You have to figure out what work/life balance you want. Is it okay with you to have less stuff and more memories? Research has shown that at the end of their lives, what most people treasure are their memories of happy times travelling, having adventures, or time spent with loved ones.

I’d much rather travel and remember the wonderful time I had than buy another CD or bond. (I can hear the groan of a thousand Financial Planners across the land as they read that.)

I don’t want to buy a house with a big mortgage that I have to pay every month, whether or not it’s a good month in my business. With other investments, I can buy more when business is good and less when there’s a lull like the Great Recession. (Now the groans come from Real Estate agents.)

Truthfully, saving and investing is not my area of expertise. I tell everyone they should get some financial planning advice from someone they trust who is an expert. You’ve got to do something with your excess money (don’t you love the sound of that?) after all. Owning a house can be great, and having other investments can be great, too. Find a financial advisor or real estate professional who you believe can help you invest wisely while paying attention to your level of comfortable risk.

You just might want to balance it all so that you get some time off and some great vacations, too.

I read Dame Judi Dench’s autobiography And Furthermore. What a wonderful life she is having!

I loved this passage at the end of her book regarding retirement:

“You do see people who work towards an age, and then at sixty or sixty-five you see them go into a deep decline, and you wonder: Why? What do you retire for? You retire if you are in a job that has just kept you employed, and given you some kind of income, and then you retire to do things that you really want to do. Well, I am doing the things I want to do now, so I don’t want to retire…It is the thing I have always wanted to do, and I am lucky enough to be doing it. You don’t need to retire as an actor, there are all those parts you can play lying in bed, or in a wheelchair.”

Invest in Your Own Business

People are weird about money.

I’ve been helping people make and manage money since 1984. Over the years, I’ve made a study of the inner workings of people’s psychology and behavior with money.

For example, people think they’re saving money when they don’t buy things. Makes sense on the surface, doesn’t it? But they tend to not make a distinction between things that are frivolous baubles and things that would help them make more money if they invested in them.

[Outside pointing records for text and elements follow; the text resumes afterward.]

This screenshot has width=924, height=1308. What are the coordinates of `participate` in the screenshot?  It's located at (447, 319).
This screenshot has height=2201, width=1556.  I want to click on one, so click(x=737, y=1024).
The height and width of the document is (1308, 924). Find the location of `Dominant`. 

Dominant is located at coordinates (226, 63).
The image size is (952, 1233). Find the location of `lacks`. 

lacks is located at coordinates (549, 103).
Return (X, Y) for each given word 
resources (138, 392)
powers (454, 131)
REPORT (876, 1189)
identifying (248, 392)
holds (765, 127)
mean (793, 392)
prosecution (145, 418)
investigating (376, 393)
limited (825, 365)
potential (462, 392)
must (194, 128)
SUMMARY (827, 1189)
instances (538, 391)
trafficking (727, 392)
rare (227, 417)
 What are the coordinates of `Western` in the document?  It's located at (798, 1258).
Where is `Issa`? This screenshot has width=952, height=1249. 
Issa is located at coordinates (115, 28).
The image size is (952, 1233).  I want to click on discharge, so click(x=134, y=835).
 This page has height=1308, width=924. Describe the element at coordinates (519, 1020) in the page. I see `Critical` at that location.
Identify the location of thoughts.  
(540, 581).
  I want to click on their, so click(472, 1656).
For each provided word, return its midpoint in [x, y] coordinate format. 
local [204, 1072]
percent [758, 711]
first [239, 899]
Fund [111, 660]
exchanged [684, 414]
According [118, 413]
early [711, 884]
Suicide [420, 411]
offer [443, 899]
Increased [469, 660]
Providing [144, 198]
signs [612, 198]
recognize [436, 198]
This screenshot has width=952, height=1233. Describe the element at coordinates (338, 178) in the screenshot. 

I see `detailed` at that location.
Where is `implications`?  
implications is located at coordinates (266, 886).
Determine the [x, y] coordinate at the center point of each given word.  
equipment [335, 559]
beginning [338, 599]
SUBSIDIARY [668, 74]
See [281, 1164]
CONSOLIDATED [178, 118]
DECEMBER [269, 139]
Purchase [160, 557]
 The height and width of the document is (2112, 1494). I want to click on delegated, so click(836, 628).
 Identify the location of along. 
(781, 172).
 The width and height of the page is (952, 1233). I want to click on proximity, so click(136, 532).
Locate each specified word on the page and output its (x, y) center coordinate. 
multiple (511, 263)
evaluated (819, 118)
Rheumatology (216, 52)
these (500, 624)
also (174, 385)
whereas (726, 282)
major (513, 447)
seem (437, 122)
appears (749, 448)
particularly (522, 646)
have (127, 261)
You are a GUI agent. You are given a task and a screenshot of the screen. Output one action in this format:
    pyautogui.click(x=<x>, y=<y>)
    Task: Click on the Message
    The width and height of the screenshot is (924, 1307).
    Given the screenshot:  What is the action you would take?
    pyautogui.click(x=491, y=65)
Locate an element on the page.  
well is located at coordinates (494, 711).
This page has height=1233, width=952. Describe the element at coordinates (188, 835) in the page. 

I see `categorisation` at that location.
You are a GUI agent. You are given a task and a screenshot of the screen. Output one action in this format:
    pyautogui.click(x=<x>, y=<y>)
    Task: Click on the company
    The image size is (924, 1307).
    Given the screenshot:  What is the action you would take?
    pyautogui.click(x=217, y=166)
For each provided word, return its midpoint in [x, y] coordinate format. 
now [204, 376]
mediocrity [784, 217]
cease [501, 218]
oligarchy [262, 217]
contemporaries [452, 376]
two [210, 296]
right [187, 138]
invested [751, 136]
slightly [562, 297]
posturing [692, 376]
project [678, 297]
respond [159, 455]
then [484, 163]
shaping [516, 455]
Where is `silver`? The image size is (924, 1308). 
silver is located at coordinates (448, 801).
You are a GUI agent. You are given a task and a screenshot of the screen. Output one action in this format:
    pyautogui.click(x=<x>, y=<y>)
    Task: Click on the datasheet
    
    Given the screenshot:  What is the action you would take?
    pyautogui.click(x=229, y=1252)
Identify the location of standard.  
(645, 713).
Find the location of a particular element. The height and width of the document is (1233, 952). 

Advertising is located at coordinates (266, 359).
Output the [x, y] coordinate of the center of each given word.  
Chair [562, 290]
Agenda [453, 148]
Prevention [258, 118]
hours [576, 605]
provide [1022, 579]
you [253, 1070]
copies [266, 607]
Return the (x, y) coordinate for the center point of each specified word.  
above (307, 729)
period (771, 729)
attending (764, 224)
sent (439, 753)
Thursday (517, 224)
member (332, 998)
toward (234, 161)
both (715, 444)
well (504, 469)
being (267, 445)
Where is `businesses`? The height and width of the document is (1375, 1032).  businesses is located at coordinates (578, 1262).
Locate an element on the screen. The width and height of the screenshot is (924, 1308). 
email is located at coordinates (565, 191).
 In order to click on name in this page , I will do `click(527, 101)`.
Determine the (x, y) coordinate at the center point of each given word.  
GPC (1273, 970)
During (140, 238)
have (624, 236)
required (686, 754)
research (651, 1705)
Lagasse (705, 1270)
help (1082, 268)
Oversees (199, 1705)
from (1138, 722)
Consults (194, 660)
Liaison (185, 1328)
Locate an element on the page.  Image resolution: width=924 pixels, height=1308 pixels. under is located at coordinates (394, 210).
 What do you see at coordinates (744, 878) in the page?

If you’re in business for yourself, that idea will get you in trouble. Yes, you need to budget wisely and not overspend. At the same time, you have to invest money in your business before you get a return on the investment. You have to spend money on web sites, office supplies, computer hardware, software, and training, creating and producing a product, trademark protection, insurance, advertising, public relations, and much more. Even if it increases your Good Debt for a time. You have to factor all of that into your pricing to make sure that you are profitable.

You might save money today by not developing a web site but in the long run it will cost you thousands of dollars in lost sales. It’s like going to a networking meeting with no business cards or brochure.

If you’re in business and have all the infrastructure bought and paid for and you aren’t getting enough business, you need to invest money in more education – take a workshop, hire a coach or a business consultant. You probably need to learn better sales and marketing techniques and if you don’t invest money in that, all the other money you spent on your business is going to go down the drain.

People resist getting additional training because they think if they just work harder, faster, longer, or send out more emails that eventually what they’re doing will pay off. But if you’re doing the wrong things, doing more of them won’t help you at all. Pay the money and get expert help – that’s what will save you money, save your business, and save your sanity.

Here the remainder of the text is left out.